(Data extract Opens)
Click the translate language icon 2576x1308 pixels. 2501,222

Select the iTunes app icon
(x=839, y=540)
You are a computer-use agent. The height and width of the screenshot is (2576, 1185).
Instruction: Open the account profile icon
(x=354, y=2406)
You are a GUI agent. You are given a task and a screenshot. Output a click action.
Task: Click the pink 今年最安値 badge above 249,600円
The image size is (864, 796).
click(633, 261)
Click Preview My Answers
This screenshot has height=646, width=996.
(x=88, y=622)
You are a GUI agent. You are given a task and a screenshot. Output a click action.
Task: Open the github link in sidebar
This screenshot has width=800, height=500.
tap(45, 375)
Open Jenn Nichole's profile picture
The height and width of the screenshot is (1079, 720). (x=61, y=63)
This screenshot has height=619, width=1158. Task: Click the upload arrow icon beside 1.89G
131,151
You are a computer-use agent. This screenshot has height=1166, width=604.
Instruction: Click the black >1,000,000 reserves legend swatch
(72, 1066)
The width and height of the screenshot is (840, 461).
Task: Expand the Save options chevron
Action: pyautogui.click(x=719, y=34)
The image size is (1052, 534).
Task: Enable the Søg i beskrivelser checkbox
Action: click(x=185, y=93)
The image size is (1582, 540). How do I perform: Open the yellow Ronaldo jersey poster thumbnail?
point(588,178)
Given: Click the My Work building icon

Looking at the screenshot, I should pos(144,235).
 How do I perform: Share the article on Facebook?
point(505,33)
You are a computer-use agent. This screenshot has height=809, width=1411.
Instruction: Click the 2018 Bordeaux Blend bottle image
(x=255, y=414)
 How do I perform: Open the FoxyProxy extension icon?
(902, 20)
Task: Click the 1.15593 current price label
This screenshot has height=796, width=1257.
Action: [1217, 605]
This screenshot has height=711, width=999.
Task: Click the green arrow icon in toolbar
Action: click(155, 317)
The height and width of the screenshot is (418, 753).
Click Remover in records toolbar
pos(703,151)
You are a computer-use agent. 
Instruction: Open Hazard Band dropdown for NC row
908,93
(Data extract Closes)
**Aim of the task:** Some lines above contain the word "agent". Copy each of them.

**Reply to the task:**
You are a computer-use agent. The height and width of the screenshot is (2576, 1185).
You are a GUI agent. You are given a task and a screenshot. Output a click action.
You are a GUI agent. You are given a task and a screenshot. Output a click action.
You are a computer-use agent. This screenshot has height=1166, width=604.
You are a computer-use agent. This screenshot has height=809, width=1411.
You are a computer-use agent. 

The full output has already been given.